(Stored data entries)
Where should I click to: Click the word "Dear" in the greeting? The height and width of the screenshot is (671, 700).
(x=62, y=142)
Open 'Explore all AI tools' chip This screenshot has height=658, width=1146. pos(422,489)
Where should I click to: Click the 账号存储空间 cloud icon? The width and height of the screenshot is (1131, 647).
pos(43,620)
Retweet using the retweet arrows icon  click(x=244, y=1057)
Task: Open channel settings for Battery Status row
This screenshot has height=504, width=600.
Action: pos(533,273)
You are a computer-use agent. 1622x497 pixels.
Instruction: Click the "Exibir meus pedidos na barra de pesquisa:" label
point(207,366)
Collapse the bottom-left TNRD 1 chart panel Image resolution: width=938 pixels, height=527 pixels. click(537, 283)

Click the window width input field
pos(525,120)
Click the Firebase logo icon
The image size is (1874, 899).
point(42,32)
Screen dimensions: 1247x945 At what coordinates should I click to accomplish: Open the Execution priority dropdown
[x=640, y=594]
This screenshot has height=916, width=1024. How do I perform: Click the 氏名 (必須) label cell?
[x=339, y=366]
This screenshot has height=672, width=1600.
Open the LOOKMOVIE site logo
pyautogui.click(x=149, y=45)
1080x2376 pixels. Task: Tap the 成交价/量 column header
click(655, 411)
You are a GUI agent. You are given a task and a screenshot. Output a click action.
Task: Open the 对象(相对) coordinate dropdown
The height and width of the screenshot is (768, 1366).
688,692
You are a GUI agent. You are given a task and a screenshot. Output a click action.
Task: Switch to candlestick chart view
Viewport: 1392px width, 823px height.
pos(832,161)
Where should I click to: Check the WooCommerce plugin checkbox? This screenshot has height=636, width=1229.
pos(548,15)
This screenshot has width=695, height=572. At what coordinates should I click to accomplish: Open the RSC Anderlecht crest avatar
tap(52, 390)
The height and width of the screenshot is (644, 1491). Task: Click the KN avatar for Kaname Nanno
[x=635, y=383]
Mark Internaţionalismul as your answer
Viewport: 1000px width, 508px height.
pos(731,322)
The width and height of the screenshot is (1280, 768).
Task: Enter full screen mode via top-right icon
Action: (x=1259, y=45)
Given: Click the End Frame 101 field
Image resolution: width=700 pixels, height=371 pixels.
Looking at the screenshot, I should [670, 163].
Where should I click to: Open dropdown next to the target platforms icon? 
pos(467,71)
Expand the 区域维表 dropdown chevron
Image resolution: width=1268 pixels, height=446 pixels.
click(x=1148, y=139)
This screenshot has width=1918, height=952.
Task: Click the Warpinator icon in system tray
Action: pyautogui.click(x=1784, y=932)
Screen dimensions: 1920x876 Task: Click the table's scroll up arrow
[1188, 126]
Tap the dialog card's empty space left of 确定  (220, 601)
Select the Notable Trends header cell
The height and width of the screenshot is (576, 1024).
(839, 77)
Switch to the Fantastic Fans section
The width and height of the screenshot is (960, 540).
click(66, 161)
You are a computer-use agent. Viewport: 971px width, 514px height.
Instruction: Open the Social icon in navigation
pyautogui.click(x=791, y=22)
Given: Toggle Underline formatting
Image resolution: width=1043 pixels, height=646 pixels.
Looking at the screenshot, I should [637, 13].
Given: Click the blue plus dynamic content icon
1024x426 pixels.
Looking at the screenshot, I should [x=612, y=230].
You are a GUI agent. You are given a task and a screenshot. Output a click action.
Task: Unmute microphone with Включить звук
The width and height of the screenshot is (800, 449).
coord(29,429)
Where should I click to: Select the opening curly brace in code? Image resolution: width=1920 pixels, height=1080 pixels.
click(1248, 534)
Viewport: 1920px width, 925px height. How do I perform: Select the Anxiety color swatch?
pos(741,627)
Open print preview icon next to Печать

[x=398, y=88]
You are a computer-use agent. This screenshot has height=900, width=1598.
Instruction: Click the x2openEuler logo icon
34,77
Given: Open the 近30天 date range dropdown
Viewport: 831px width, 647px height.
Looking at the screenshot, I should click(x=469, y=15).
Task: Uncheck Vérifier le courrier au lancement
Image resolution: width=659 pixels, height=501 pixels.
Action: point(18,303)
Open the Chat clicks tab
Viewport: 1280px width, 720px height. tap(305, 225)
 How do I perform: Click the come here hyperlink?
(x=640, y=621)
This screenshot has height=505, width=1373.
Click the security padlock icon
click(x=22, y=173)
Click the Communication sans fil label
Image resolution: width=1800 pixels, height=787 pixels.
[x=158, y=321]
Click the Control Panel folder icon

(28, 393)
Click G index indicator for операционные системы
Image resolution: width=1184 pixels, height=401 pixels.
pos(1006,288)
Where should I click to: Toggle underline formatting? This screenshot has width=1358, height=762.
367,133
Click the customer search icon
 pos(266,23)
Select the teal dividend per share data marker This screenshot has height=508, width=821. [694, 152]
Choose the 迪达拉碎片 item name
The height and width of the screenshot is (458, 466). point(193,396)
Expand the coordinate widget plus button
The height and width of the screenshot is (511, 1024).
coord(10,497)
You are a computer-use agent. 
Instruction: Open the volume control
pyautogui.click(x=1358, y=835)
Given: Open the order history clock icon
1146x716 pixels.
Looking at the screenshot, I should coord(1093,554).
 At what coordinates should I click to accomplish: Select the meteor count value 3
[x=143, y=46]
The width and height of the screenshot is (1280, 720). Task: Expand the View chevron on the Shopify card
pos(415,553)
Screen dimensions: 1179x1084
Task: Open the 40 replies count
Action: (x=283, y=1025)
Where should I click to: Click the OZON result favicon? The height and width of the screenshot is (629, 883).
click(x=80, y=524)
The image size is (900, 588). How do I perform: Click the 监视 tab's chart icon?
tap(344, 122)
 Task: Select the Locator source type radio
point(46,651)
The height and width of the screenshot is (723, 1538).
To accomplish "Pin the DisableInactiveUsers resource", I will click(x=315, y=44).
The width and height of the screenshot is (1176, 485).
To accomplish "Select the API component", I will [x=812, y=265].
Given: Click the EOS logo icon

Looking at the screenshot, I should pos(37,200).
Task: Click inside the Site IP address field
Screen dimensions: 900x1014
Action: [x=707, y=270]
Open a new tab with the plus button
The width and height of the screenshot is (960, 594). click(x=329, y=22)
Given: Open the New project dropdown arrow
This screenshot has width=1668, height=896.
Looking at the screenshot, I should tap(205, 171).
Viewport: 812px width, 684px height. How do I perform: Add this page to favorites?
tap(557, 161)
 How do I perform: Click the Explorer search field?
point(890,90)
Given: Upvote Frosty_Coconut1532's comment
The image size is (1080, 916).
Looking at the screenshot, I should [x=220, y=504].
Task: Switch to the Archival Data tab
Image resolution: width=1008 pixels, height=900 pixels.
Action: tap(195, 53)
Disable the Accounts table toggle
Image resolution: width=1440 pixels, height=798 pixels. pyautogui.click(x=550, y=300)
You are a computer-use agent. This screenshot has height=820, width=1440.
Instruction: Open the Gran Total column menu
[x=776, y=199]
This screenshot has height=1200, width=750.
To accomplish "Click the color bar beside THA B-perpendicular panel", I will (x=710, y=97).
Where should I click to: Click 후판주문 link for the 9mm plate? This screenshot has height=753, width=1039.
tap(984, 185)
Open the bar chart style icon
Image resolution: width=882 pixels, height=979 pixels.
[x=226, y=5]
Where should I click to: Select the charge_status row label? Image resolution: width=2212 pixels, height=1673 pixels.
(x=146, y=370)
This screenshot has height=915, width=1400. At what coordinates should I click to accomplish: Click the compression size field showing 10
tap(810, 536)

**WHAT IS EXPECTED**
Copy out every record above once more, precisely as written.

**RESPONSE TO THIS TASK**
Where should I click to: Click the word "Dear" in the greeting? The height and width of the screenshot is (671, 700).
(x=62, y=142)
Open 'Explore all AI tools' chip This screenshot has height=658, width=1146. pos(422,489)
Where should I click to: Click the 账号存储空间 cloud icon? The width and height of the screenshot is (1131, 647).
pos(43,620)
Retweet using the retweet arrows icon  click(x=244, y=1057)
Task: Open channel settings for Battery Status row
This screenshot has height=504, width=600.
Action: pos(533,273)
You are a computer-use agent. 1622x497 pixels.
Instruction: Click the "Exibir meus pedidos na barra de pesquisa:" label
point(207,366)
Collapse the bottom-left TNRD 1 chart panel Image resolution: width=938 pixels, height=527 pixels. click(537, 283)

Click the window width input field
pos(525,120)
Click the Firebase logo icon
The image size is (1874, 899).
point(42,32)
Screen dimensions: 1247x945 At what coordinates should I click to accomplish: Open the Execution priority dropdown
[x=640, y=594]
This screenshot has height=916, width=1024. How do I perform: Click the 氏名 (必須) label cell?
[x=339, y=366]
This screenshot has height=672, width=1600.
Open the LOOKMOVIE site logo
pyautogui.click(x=149, y=45)
1080x2376 pixels. Task: Tap the 成交价/量 column header
click(655, 411)
You are a GUI agent. You are given a task and a screenshot. Output a click action.
Task: Open the 对象(相对) coordinate dropdown
The height and width of the screenshot is (768, 1366).
688,692
You are a GUI agent. You are given a task and a screenshot. Output a click action.
Task: Switch to candlestick chart view
Viewport: 1392px width, 823px height.
pos(832,161)
Where should I click to: Check the WooCommerce plugin checkbox? This screenshot has height=636, width=1229.
pos(548,15)
This screenshot has width=695, height=572. At what coordinates should I click to accomplish: Open the RSC Anderlecht crest avatar
tap(52, 390)
The height and width of the screenshot is (644, 1491). Task: Click the KN avatar for Kaname Nanno
[x=635, y=383]
Mark Internaţionalismul as your answer
Viewport: 1000px width, 508px height.
pos(731,322)
The width and height of the screenshot is (1280, 768).
Task: Enter full screen mode via top-right icon
Action: (x=1259, y=45)
Given: Click the End Frame 101 field
Image resolution: width=700 pixels, height=371 pixels.
Looking at the screenshot, I should [670, 163].
Where should I click to: Open dropdown next to the target platforms icon? 
pos(467,71)
Expand the 区域维表 dropdown chevron
Image resolution: width=1268 pixels, height=446 pixels.
click(x=1148, y=139)
This screenshot has width=1918, height=952.
Task: Click the Warpinator icon in system tray
Action: pyautogui.click(x=1784, y=932)
Screen dimensions: 1920x876 Task: Click the table's scroll up arrow
[1188, 126]
Tap the dialog card's empty space left of 确定  (220, 601)
Select the Notable Trends header cell
The height and width of the screenshot is (576, 1024).
(839, 77)
Switch to the Fantastic Fans section
The width and height of the screenshot is (960, 540).
click(66, 161)
You are a computer-use agent. Viewport: 971px width, 514px height.
Instruction: Open the Social icon in navigation
pyautogui.click(x=791, y=22)
Given: Toggle Underline formatting
Image resolution: width=1043 pixels, height=646 pixels.
Looking at the screenshot, I should [637, 13].
Given: Click the blue plus dynamic content icon
1024x426 pixels.
Looking at the screenshot, I should [x=612, y=230].
You are a GUI agent. You are given a task and a screenshot. Output a click action.
Task: Unmute microphone with Включить звук
The width and height of the screenshot is (800, 449).
coord(29,429)
Where should I click to: Select the opening curly brace in code? Image resolution: width=1920 pixels, height=1080 pixels.
click(1248, 534)
Viewport: 1920px width, 925px height. How do I perform: Select the Anxiety color swatch?
pos(741,627)
Open print preview icon next to Печать

[x=398, y=88]
You are a computer-use agent. This screenshot has height=900, width=1598.
Instruction: Click the x2openEuler logo icon
34,77
Given: Open the 近30天 date range dropdown
Viewport: 831px width, 647px height.
Looking at the screenshot, I should click(x=469, y=15).
Task: Uncheck Vérifier le courrier au lancement
Image resolution: width=659 pixels, height=501 pixels.
Action: point(18,303)
Open the Chat clicks tab
Viewport: 1280px width, 720px height. tap(305, 225)
 How do I perform: Click the come here hyperlink?
(x=640, y=621)
This screenshot has height=505, width=1373.
Click the security padlock icon
click(x=22, y=173)
Click the Communication sans fil label
Image resolution: width=1800 pixels, height=787 pixels.
[x=158, y=321]
Click the Control Panel folder icon

(28, 393)
Click G index indicator for операционные системы
Image resolution: width=1184 pixels, height=401 pixels.
pos(1006,288)
Where should I click to: Toggle underline formatting? This screenshot has width=1358, height=762.
367,133
Click the customer search icon
 pos(266,23)
Select the teal dividend per share data marker This screenshot has height=508, width=821. [694, 152]
Choose the 迪达拉碎片 item name
The height and width of the screenshot is (458, 466). point(193,396)
Expand the coordinate widget plus button
The height and width of the screenshot is (511, 1024).
coord(10,497)
You are a computer-use agent. 
Instruction: Open the volume control
pyautogui.click(x=1358, y=835)
Given: Open the order history clock icon
1146x716 pixels.
Looking at the screenshot, I should coord(1093,554).
 At what coordinates should I click to accomplish: Select the meteor count value 3
[x=143, y=46]
The width and height of the screenshot is (1280, 720). Task: Expand the View chevron on the Shopify card
pos(415,553)
Screen dimensions: 1179x1084
Task: Open the 40 replies count
Action: (x=283, y=1025)
Where should I click to: Click the OZON result favicon? The height and width of the screenshot is (629, 883).
click(x=80, y=524)
The image size is (900, 588). How do I perform: Click the 监视 tab's chart icon?
tap(344, 122)
 Task: Select the Locator source type radio
point(46,651)
The height and width of the screenshot is (723, 1538).
To accomplish "Pin the DisableInactiveUsers resource", I will click(x=315, y=44).
The width and height of the screenshot is (1176, 485).
To accomplish "Select the API component", I will [x=812, y=265].
Given: Click the EOS logo icon

Looking at the screenshot, I should pos(37,200).
Task: Click inside the Site IP address field
Screen dimensions: 900x1014
Action: [x=707, y=270]
Open a new tab with the plus button
The width and height of the screenshot is (960, 594). click(x=329, y=22)
Given: Open the New project dropdown arrow
This screenshot has width=1668, height=896.
Looking at the screenshot, I should tap(205, 171).
Viewport: 812px width, 684px height. How do I perform: Add this page to favorites?
tap(557, 161)
 How do I perform: Click the Explorer search field?
point(890,90)
Given: Upvote Frosty_Coconut1532's comment
The image size is (1080, 916).
Looking at the screenshot, I should [x=220, y=504].
Task: Switch to the Archival Data tab
Image resolution: width=1008 pixels, height=900 pixels.
Action: tap(195, 53)
Disable the Accounts table toggle
Image resolution: width=1440 pixels, height=798 pixels. pyautogui.click(x=550, y=300)
You are a computer-use agent. This screenshot has height=820, width=1440.
Instruction: Open the Gran Total column menu
[x=776, y=199]
This screenshot has height=1200, width=750.
To accomplish "Click the color bar beside THA B-perpendicular panel", I will (x=710, y=97).
Where should I click to: Click 후판주문 link for the 9mm plate? This screenshot has height=753, width=1039.
tap(984, 185)
Open the bar chart style icon
Image resolution: width=882 pixels, height=979 pixels.
[x=226, y=5]
Where should I click to: Select the charge_status row label? Image resolution: width=2212 pixels, height=1673 pixels.
(x=146, y=370)
This screenshot has height=915, width=1400. At what coordinates should I click to accomplish: Click the compression size field showing 10
tap(810, 536)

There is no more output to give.